Publié le 06-03-2018
En photos : Wajdi Cherif au Jazz à Carthage 2013
Encore sous le charme du concert d’hier, nous voici bon pied bon oeil et surtout les oreilles grandes ouvertes pour cette seconde soirée.
Le pianiste Wajdi Cherif ouvrait les hostilités. Si l’on peut dire, tant sa démarche est pacifique. Trop même, aux dires de ma voisine d’un soir. Il est vrai que si j’avais personnellement été touché par la grâce de l’album « Jasmine », je ne retrouvais pas cette magie. Mr Wajdi est tout sauf un showman et la musique qu’il joua fut parfaite, ses présentations moins. Cheer up, souriez cher ami, ne soyez pas le Buster Keaton du Jazz.
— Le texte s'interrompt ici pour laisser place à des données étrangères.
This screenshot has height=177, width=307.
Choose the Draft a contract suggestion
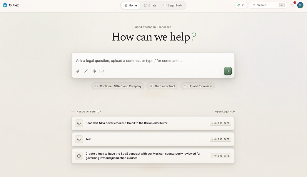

Le set de ce soir s’intitulait « The New York Journal ».Pour les musiciens, New York est la Mecque du jazz et Wajdi Cherif ne fait pas exception à la règle. Il en rapporta une expérience séduisante, comme ce titre relatant le bruit des rues de la « grosse pomme ». Il versa quelque peu dans le jazz d’un concertiste, son immense technique peut le lui permettre. Il démarra par une énergétique version de « A night in Tunisia », cheval de bataille du tandem Parker/Gillespie, cependant munie d’une introduction à rallonge, trop peut-être pour une entame de concert. Elevé au lait du grand Bill Evans, il interpréta un très beau Nardis. Curieux thème, anagramme de Sidran ( Ben ? ) composé par Miles Davis et… que celui-ci n’a jamais enregistré ! Bill Evans, abondamment. Wajdi mentionna Ahmad Jamal, le pianiste vénéré des pianistes. Question : on fait quoi quand on n’est pas pianiste ? Il y eut encore le thème du film M.A.S.H. ( suicide is painless ) et un standard du répertoire américain parmi de solides compositions personnelles.
La seconde partie de Mohamed-Ali Kammoun fut à l’image de son prénom de boxeur poids-lourd. Un punch à vous dévisser la tête, un enthousiasme débordant, un swing dévastateur et un ancrage puissant dans la tradition.
Le concert débuta par la folie d’un épisode « free jazz » mais le reste de la soirée ne conserva du jazz que la pulsation rythmique, entretenue par la basse électrique ( seul instrument de la musique occidentale moderne du groupe ) et la percussion. Parlons-en de cette percussion, elle fut tout simplement miraculeuse et Jihed Khémiri nous gratifia d’un solo extraordinaire dès le premier morceau. Une frappe d’acier, un tempo du diable et une richesse dans la variété des figures. Je n’avais rien entendu de tel depuis Armando Peraza avec Santana, dan un style évidemment différent.
Le chant Soufi nous émerveilla et un moment j’ai pensé que Milton Nascimento n’aurait pas désavoué les modulations chaudes et chatoyantes de Hamdi Makhlouf, par ailleurs auteur d’un solo de luth ébouriffant, avec ces inflexions chères au sitar de l’Inde.
Enfin, les notes acidulées du nay ( flute arabe ) de Ichem Badrani vinrent porter l’ensemble à un haut degré de réjouissance.
Et le piano fou du leader emmena tout ce beau monde vers une constante ébullition.
Un concert qui comptera dans la galaxie des plus enthousiasmantes prestations.